This summer's project and community meeting is a great time for moving towards thinking about what sort of long term goals does the community have that will shape the preparation for the influx of data from the real-time event feed and alerts that will be streaming from the LSST and other similar time domain projects. We want the data stream to be meaningful and carry enough data to be productive for the high value scientific projects but also light weight and manageable enough to have a low barrier to entry for those who could make significant progress but may start with limited (computational / data) resources.
I'd like to suggest a "track" (perhaps) at the meeting that is focused on Universal Access to alert streams. By Universal Access, I mean breaking down our thinking to be beyond traditional "data management" constraints and streaming data pipelines to a more broader conceptual focus. I am copypasta-ing the term "Universal Access" from sessions at the Women in Astronomy IV meeting a few weeks ago, which inspired me to think about this with a little more depth. (See WiA IV website for details about those sessions.)
The gist, from my perspective, is that if we can think about making streaming data more accessible before the infrastructure is set in place, we will benefit from innovative thinking from a broad participant data audience. As opposed to building the infrastructure and adapting it to be more "barrier-free," to broaden it for e.g., education and public outreach purposes.
For "track"- like sessions, I would break things down into 3 big T's around designing for Universal Access:
Thinking - Designing strategies, long-term planning brainstorm sessions that shape the focus of other further discussions. See breaking news post below for inspiration.
Tooling - Design discussion and brainstorm /un-conference style hack sessions on best tools and ways to connect around streaming tools and practice on streaming data, e.g., Twitter data or stock market data.

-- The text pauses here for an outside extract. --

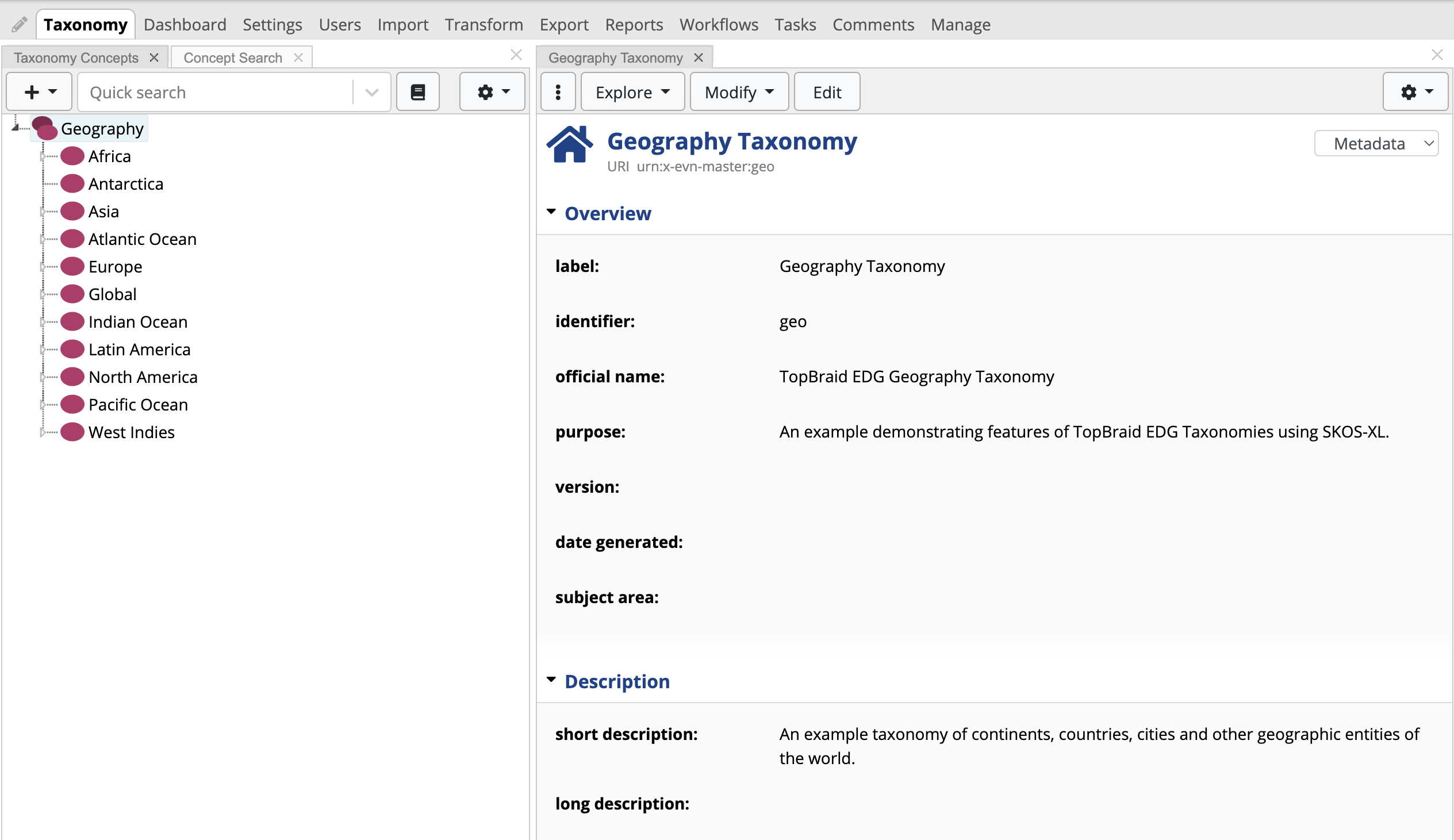Open the glossary book icon in left panel
The width and height of the screenshot is (1454, 840).
pos(417,91)
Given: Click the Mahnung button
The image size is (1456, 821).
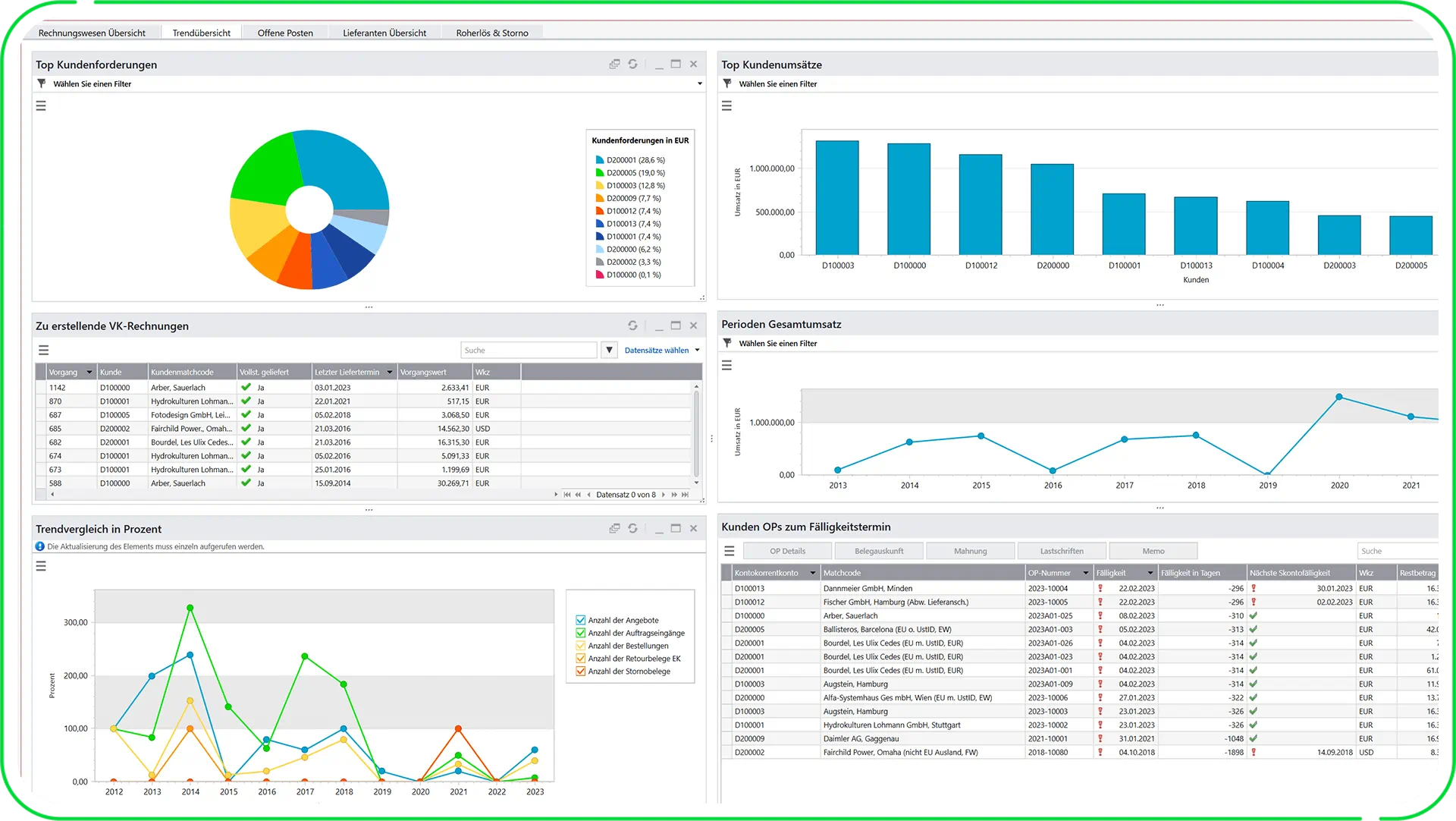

Training - Design discussion around courses to take e.g., Coursera or other MOOCs? And also courses training sessions to offer to graduate students / undergraduate students in the era of post-LSST astronomy. A good outcome at the LSST2017 meeting would be e.g., an example course syllabus for dealing with streaming data.
(I haven't read through all the other LSST2017 posts so apologies for any duplication of thoughts here in the above or below.)
Here's an example of a working draft of a "breaking news post" that myself and Erin Howard (student from Olympic College) wrote in a half hour one night at the Women in Astronomy IV meeting, for kicks, which would be a nice successful outcome for a session about "Design Thinking" for Universal Access:
RUNNING LEAD STORY
“Universal newsfeed turns Earth’s citizens into global lifeguards.”
(Alternatively, e.g., “Thing does something, impacts everyone” or “Universal newsfeed identifies (something) with help of citizen scientists (found by subscribing to a hashtag for killer asteroids)” or “Universal Lifesavers / Life preservers”)
IMPORTANT SHORT THING
New project provides truly Universal Access to the Universe’s newsfeed
(Alternatively, e.g., “Inclusive design drives innovation in the Universe” or “Entire Earth benefits from building a system to accommodate (someone)”)
THREE SENTENCE NEED PROBLEM STATEMENT - flood of data from LSST, need to find important things like killer asteroids
Every night, tens of millions of objects in the night sky are detected as changing by large scale, data-driven astronomical telescope surveys, including Near Earth Objects (NEOs).
Approximately 21% of NEOs are potentially hazardous, meaning that their orbits pass close enough to Earth and they can be large enough to cause significant damage on impact, devastating entire US states or regions. (These important objects can be lost among the flood incoming data streaming from new telescope surveys.) Until now, astronomers have been drowning in a flood of data, and finding and tracking these potential Earth-killers has been almost impossible.
FIVE SENTENCE WALK THROUGH OF AWESOMENESS
Now with (cool name like Universal Life Preservers) there is a way for (everyone) to (contribute) to detect (something). The system takes the firehose of streaming astronomical data and splits it into manageable chunks to be further characterized by crowd sourcing / citizen science. (More sentences here.)
QUICK TESTIMONY - from someone in the community that contributed to Universal Life Preservers but never found astronomy accessible even though they look up at the sky every night. The funny quip about streaming data is that they also say something like “and I can’t even swim.”